When this backfires¶
Structured handoff protocols add overhead that is not always justified:
- short-lived or single-stage pipelines: when one agent can complete the task end to end, a schema adds friction without benefit. Protocols pay off only when work crosses agent boundaries.
- rapidly evolving schemas: if the upstream agent's outputs change often, keeping a schema contract in sync costs effort. Loose prose may adapt better than typed schemas at agent boundaries during early prototyping, when the pipeline shape is not yet stable.
- over-summarization: aggressive summarization at handoff boundaries can discard context the downstream agent needs. When the upstream agent cannot tell essential detail from incidental detail, the summary may omit critical caveats or edge-case findings. The downstream agent then proceeds on an incomplete picture.

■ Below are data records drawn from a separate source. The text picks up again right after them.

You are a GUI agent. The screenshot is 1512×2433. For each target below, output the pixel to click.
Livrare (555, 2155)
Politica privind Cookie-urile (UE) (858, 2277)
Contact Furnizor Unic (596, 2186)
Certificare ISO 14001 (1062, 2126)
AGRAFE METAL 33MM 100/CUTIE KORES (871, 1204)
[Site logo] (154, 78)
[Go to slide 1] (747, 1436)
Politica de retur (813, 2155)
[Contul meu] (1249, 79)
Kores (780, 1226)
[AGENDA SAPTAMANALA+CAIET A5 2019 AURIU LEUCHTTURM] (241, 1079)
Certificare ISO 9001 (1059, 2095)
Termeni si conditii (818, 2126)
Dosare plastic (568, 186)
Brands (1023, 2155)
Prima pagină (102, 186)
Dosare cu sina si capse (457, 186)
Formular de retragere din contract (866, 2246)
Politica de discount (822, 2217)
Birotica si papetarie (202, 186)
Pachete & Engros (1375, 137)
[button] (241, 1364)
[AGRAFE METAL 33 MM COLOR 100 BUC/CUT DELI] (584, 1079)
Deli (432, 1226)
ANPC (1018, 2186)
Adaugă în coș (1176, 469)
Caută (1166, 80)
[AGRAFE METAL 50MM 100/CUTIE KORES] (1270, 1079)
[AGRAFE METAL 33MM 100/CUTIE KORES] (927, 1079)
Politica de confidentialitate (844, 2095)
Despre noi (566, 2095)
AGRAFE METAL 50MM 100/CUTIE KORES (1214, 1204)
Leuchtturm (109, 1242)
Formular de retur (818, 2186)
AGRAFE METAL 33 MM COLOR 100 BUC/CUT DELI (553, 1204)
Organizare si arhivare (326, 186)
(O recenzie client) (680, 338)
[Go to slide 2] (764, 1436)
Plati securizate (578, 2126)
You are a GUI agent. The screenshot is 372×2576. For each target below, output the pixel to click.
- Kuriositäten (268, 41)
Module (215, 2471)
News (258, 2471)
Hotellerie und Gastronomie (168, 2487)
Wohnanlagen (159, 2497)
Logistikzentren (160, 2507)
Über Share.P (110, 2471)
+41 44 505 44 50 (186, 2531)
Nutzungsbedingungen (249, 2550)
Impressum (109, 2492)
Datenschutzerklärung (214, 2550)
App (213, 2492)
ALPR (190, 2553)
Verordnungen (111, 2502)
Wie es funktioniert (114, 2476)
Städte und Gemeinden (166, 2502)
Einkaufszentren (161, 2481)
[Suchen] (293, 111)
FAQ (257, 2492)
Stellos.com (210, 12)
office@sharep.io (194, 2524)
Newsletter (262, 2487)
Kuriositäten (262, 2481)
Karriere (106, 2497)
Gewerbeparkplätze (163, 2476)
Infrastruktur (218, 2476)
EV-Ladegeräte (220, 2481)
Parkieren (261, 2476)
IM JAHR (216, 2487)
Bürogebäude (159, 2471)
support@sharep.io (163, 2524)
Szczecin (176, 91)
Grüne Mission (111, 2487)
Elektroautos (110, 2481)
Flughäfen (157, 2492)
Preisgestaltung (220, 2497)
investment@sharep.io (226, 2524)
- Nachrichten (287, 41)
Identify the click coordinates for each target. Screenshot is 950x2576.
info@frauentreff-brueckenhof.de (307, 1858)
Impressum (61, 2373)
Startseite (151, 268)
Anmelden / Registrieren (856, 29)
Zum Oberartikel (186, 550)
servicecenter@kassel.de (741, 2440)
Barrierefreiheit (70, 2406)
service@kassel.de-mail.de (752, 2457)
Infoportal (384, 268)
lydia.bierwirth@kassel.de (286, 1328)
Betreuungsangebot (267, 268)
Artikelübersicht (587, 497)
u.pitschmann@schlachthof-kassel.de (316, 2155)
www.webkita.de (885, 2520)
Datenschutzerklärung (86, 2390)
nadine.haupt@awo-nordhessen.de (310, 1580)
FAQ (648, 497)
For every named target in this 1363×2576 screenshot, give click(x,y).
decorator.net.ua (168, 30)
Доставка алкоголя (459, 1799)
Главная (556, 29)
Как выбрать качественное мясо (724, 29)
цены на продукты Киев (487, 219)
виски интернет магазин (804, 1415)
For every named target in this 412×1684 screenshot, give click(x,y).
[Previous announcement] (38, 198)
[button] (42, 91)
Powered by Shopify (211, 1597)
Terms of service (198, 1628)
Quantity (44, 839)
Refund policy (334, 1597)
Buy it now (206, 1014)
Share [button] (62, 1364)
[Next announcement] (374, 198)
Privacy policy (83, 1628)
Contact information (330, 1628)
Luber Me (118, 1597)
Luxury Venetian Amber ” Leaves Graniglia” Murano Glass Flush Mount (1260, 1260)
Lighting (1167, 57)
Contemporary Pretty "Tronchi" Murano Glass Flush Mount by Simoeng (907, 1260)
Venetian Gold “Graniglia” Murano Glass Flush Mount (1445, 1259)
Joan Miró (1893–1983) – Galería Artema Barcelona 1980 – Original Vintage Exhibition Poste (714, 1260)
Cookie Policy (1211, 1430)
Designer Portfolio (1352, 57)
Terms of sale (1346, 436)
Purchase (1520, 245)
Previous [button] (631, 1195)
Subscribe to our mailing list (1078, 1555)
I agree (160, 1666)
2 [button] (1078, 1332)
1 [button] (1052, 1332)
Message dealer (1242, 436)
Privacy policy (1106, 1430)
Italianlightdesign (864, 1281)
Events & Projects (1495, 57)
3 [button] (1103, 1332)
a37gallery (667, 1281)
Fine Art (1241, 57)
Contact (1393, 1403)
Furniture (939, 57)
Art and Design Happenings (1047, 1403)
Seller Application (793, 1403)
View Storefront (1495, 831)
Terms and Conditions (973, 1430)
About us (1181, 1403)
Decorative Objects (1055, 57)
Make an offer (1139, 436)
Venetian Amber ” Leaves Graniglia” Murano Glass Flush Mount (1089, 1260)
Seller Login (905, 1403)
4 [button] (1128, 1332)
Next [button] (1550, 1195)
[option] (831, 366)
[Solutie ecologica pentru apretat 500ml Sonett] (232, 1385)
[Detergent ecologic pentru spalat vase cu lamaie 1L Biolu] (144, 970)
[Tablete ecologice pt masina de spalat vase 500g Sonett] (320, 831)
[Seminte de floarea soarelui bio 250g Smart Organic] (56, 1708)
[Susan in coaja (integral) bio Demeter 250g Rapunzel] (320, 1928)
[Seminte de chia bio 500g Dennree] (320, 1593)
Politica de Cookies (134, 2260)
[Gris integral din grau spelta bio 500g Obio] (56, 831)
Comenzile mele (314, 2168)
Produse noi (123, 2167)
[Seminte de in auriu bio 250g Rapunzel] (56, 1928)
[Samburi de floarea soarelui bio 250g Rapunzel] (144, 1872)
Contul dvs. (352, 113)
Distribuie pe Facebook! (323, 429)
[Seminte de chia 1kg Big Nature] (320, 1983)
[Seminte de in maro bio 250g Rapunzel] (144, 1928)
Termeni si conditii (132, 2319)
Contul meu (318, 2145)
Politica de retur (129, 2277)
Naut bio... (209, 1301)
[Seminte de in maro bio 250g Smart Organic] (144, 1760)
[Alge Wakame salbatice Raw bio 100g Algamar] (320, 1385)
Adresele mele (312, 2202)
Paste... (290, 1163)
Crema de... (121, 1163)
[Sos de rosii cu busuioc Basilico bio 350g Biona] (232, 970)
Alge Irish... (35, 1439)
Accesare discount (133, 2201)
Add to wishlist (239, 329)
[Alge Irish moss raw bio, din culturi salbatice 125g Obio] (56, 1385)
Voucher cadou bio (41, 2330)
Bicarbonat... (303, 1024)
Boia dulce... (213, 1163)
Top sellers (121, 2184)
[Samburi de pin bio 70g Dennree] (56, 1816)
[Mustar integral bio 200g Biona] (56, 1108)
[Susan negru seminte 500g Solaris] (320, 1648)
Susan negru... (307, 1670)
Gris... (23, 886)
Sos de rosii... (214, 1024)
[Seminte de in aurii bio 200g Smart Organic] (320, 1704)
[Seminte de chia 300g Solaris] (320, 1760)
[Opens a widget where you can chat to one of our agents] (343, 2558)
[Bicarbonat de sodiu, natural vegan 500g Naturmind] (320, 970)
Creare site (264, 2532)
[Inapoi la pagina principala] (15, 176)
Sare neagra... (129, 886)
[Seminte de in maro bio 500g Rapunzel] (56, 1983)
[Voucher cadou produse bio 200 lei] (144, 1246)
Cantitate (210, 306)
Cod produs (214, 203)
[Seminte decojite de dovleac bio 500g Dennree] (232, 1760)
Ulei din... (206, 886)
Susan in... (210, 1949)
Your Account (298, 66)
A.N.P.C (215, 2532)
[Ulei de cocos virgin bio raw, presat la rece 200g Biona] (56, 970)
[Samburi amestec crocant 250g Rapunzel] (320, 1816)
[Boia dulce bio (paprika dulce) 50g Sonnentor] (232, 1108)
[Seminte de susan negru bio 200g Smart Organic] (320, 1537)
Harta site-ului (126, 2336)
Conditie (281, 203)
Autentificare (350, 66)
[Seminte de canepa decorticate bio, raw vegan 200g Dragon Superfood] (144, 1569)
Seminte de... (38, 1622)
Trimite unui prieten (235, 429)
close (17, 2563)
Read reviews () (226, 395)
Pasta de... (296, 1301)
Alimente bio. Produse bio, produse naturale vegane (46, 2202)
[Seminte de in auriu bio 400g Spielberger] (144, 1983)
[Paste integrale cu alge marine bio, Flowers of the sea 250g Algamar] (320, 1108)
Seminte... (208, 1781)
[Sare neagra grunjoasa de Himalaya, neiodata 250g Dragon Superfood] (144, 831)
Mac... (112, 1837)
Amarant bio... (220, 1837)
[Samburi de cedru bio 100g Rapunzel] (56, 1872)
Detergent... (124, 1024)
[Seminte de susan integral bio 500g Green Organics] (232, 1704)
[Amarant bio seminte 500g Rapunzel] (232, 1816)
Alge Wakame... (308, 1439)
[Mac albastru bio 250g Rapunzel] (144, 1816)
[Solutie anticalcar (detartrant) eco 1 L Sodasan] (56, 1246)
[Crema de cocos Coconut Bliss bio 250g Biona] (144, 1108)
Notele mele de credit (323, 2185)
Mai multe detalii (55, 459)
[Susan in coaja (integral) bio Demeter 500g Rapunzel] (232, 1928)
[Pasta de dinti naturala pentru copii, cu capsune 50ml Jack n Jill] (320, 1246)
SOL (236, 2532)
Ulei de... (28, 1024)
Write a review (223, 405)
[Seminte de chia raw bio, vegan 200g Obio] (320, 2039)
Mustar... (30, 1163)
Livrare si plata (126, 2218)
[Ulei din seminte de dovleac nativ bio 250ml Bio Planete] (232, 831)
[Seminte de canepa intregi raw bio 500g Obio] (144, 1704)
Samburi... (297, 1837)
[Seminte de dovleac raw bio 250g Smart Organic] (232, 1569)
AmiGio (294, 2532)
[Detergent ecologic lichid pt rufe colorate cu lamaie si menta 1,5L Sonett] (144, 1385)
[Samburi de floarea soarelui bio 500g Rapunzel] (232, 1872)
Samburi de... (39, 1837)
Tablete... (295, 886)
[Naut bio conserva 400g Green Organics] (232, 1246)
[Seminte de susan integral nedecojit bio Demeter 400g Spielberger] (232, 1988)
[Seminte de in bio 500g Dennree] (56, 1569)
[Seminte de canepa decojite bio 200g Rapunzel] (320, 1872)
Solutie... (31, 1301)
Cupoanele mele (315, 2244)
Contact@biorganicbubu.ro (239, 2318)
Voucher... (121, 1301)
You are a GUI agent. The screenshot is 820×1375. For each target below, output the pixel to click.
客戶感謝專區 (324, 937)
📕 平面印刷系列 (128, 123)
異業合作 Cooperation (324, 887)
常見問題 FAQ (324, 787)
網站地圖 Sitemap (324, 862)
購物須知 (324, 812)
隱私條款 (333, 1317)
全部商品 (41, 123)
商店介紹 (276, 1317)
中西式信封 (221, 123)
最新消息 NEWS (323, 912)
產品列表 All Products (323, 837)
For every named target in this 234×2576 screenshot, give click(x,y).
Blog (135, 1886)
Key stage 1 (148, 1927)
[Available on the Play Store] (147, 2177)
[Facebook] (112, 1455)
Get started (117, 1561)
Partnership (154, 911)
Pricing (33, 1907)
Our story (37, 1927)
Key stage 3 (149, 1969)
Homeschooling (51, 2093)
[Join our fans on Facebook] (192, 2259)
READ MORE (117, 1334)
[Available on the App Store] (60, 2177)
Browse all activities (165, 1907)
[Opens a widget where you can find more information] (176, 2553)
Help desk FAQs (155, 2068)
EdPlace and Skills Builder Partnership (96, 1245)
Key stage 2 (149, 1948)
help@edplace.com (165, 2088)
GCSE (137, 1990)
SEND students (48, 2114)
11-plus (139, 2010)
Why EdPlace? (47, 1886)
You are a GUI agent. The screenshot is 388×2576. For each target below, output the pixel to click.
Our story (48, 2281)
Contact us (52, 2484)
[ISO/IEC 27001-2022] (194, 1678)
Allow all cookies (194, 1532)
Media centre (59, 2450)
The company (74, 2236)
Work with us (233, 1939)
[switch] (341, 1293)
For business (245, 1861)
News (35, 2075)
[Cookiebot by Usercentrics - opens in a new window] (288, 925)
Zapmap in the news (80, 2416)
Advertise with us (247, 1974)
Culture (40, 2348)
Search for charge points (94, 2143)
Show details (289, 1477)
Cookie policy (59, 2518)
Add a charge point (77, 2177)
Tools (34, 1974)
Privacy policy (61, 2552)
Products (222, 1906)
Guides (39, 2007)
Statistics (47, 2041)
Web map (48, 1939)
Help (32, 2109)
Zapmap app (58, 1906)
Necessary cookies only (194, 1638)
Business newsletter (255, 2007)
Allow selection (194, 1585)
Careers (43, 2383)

- rigid schemas hiding uncertainty: structured fields suggest certainty. An agent that fills
findingswith a well-formatted JSON array may hide that its conclusions were tentative, and the downstream agent reads the structure as authoritative. Prose notes with hedging language sometimes preserve that uncertainty better than named fields with string values.
Example¶
The following shows a research agent producing a structured JSON handoff that a writer agent can consume directly. The upstream agent writes conclusions and open items, not its reasoning trace, into a file that becomes the writer agent's sole input.
{
"stage": "research",
"completed": "Surveyed Claude API rate limiting behaviour across Tier 1–4 accounts",
"findings": [
"Tier 1 accounts are limited to 50 RPM on claude-3-5-sonnet; Tier 4 accounts have no published hard cap",
"429 responses include a Retry-After header; exponential backoff without this header is unreliable",
"Batch API bypasses RPM limits but introduces up to 24-hour latency"
],
"needs_attention": [
"Verify Tier 4 limits via direct API measurement — documentation is outdated",
"Add Batch API latency trade-off to the draft"
],
"unresolved": [
"Whether prompt caching affects RPM accounting is undocumented"
]
}
The writer agent's system prompt references this schema directly. It reads findings for content, needs_attention for required coverage, and unresolved for items to flag as open questions rather than assert as facts. This stops the writer from inventing answers for gaps the research agent left open on purpose.
Why it works¶
Structured schemas remove ambiguity at parse time. A downstream agent that reads a prose summary must work out, through language understanding, where the "findings" end and the "open questions" begin. With a schema, field boundaries are explicit and predictable token for token. This makes the receiving agent less likely to misread the scope or act on information the upstream agent meant as provisional. The effect grows in longer pipelines. Each stage of ambiguity compounds, so structure early on prevents errors from spreading across many handoffs. GitHub Engineering describes the same pattern in its analysis of why multi-agent workflows often fail, where ambiguity in early handoffs surfaces as wrong actions several agents downstream.
Key Takeaways¶
- Define explicit output schemas for each pipeline stage — structured handoffs are more reliable than prose.
- Summarize at boundaries: the next agent needs conclusions, not the full exploration history.
- Use persistent artifacts (GitHub issues, PRs, comments) as handoff media when cross-session durability matters.
- Context isolation between agents is intentional — the handoff is the only channel.